J’étais en contact avec une partie glacée, qui ne vivait plus. Et
puis, les autres ont réagi, tour à tour. L’un a dit : C’est pas
possible ! Un autre : Dans ma relation précédente, j’ai aussi
passé des années sans toucher ma femme. Un autre encore :
Maintenant, nous ne faisons l’amour qu’une fois tous les trois
mois. Et, bien sûr, celui à qui j’avais parlé dans la voiture :
Moi, c’est pareil... En fait, pour tous, à un moment de la vie,
il s’était passé quelque chose d’analogue, quoiqu’en moins
radical. Il y a eu beaucoup de surprise, mais aucun jugement,
aucun conseil, ni aucune tentative de me rassurer. C’était
comme ça. Chaque fois, j’avais l’impression d’être libéré de
poids immenses… Après j’ai éprouvé le besoin de leur demander
: Est-ce que j’ai l’air anormal ? Est-ce que ça se voit sur
mon visage ?… Ils m’ont renvoyé que j’avais plutôt l’air épanoui
et, sûrement, de la séduction par rapport aux femmes. Ça
m’a apaisé : tout n’était pas perdu, j’étais capable de prendre
un autre chemin…
Même si le problème n’est pas résolu, Daniel se sent moins
seul désormais. Et il revient sur le sujet : Mon leitmotiv, c’était
: J’adore les femmes mais, avec la mienne, je n’arrive à
rien. Je l’aime mais je ne peux pas la toucher et ça fait monter
en moi à la fois une culpabilité et une colère énormes. Je
disais aussi qu’en étant nul en tant qu’homme, je n’avais pas
ma place dans le groupe. Que je ferais mieux d’aller me
cacher quelque part. Les autres ne comprenaient pas bien
cette situation mais ils disaient que j’étais aussi viril qu’eux et ça apaisait un peu ma souffrance. Ils m’écoutaient et me rassuraient. Quand je me montrais, c’était moins dur…

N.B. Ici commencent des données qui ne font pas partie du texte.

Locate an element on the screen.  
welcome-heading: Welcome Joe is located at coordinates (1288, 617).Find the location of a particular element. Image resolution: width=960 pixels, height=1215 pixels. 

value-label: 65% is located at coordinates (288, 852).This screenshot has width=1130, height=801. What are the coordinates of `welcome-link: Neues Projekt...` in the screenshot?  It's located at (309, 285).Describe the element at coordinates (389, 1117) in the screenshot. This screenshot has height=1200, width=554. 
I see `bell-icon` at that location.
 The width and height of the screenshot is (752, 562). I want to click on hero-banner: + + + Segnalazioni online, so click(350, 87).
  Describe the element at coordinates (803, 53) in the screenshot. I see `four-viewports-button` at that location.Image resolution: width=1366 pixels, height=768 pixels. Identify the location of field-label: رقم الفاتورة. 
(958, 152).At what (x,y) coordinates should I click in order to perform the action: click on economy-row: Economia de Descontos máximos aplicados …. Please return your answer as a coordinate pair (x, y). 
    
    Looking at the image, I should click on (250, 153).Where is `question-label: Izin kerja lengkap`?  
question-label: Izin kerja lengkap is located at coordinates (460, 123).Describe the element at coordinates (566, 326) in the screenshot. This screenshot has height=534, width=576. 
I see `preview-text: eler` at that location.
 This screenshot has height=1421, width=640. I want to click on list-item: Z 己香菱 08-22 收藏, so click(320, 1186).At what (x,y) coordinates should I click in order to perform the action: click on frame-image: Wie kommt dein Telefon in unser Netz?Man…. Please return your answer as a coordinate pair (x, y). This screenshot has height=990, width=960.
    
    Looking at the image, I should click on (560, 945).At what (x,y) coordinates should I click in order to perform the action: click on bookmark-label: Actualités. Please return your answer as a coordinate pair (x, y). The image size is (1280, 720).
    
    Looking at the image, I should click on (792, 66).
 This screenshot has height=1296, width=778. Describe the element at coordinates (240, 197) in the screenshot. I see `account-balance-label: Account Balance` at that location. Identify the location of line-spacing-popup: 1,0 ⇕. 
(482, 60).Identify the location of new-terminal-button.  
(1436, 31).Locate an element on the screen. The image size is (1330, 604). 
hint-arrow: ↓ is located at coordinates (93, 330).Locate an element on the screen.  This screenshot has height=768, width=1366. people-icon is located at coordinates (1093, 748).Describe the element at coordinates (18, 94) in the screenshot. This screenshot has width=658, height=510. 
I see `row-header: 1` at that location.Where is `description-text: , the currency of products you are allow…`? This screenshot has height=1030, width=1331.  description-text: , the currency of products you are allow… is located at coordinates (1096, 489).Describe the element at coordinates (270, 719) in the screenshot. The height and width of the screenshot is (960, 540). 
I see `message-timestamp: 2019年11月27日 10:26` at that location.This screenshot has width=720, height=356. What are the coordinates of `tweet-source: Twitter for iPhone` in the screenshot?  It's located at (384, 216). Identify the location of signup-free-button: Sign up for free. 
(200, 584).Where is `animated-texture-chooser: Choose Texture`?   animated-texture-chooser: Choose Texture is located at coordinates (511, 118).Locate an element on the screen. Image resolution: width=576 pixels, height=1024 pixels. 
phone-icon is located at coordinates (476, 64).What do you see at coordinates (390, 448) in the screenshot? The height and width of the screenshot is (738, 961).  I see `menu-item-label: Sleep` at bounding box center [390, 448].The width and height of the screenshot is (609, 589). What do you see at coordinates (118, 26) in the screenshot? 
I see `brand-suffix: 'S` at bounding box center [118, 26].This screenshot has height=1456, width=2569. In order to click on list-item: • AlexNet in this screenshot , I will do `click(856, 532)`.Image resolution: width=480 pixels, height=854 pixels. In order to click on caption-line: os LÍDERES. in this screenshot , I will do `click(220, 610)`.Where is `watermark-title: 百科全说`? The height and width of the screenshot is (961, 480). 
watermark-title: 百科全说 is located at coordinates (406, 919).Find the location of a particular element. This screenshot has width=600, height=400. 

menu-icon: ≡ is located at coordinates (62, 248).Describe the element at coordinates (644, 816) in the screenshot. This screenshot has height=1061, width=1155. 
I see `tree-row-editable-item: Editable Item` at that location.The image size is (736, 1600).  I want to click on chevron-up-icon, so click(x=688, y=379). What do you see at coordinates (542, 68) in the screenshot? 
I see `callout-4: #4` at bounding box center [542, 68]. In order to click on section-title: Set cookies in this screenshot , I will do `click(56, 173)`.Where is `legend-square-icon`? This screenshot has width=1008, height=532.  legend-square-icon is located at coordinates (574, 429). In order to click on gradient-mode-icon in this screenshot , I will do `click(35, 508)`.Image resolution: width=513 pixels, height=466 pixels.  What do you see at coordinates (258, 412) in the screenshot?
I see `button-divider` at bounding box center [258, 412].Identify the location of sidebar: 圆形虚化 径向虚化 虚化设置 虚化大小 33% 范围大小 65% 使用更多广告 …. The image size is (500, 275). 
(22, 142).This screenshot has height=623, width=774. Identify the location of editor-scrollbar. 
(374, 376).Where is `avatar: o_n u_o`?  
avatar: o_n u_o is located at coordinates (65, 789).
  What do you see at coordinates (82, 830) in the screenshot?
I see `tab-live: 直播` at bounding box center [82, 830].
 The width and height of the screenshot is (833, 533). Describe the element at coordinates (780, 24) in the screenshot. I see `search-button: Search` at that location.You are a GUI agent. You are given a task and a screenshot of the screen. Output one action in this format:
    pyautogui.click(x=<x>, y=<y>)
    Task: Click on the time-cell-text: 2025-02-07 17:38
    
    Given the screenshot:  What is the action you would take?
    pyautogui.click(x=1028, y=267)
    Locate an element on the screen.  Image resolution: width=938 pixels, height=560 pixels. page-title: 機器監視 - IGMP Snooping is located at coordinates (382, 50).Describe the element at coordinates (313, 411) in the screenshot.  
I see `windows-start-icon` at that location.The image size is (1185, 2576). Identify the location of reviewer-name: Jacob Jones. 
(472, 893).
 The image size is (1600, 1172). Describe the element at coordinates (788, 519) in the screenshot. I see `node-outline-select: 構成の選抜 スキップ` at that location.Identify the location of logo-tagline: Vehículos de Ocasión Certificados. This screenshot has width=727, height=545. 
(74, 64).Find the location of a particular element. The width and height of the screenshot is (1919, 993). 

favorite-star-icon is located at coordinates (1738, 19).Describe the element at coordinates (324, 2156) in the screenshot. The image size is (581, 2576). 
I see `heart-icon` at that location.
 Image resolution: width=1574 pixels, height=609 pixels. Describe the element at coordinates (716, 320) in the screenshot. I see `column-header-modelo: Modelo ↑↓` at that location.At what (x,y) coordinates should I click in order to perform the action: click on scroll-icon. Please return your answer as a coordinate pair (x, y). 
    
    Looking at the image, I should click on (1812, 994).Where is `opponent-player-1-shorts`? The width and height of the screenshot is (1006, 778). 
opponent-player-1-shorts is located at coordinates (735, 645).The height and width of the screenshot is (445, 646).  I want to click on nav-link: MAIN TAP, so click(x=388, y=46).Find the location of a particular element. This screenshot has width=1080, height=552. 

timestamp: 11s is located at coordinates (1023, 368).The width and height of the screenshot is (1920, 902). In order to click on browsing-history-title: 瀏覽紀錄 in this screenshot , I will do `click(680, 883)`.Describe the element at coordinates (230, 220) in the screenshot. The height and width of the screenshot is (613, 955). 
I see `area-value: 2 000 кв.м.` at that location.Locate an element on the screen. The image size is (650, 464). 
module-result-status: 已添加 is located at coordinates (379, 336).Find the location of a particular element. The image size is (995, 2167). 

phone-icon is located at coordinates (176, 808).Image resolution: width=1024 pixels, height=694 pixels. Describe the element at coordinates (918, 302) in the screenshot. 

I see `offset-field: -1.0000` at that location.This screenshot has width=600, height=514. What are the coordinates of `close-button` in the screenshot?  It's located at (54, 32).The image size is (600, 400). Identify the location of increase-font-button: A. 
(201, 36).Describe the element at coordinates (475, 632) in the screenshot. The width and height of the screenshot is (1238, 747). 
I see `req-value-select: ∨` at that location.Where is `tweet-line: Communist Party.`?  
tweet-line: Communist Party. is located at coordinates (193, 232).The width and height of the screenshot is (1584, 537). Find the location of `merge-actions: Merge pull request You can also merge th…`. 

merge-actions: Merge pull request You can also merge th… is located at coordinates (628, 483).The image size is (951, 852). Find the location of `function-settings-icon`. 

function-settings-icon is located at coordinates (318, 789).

Daniel reste encore deux ans avec sa conjointe, puis trouve
l’énergie de la quitter.
Ces expériences montrent la nécessité, paradoxale, dans une
société désormais quasi-totalement mixte, de préserver et de
pérenniser des espaces masculins – et du même coup des
espaces féminins (ce n’est pas un hasard si s’est créé dans la
foulée un Réseau Femmes). Le progrès apporté par la mixité
généralisée est une évidence. Mais les individus de chaque
sexe ont encore besoin de se rencontrer et d’échanger entre
eux, spécifiquement et ils l’auront toujours sans doute.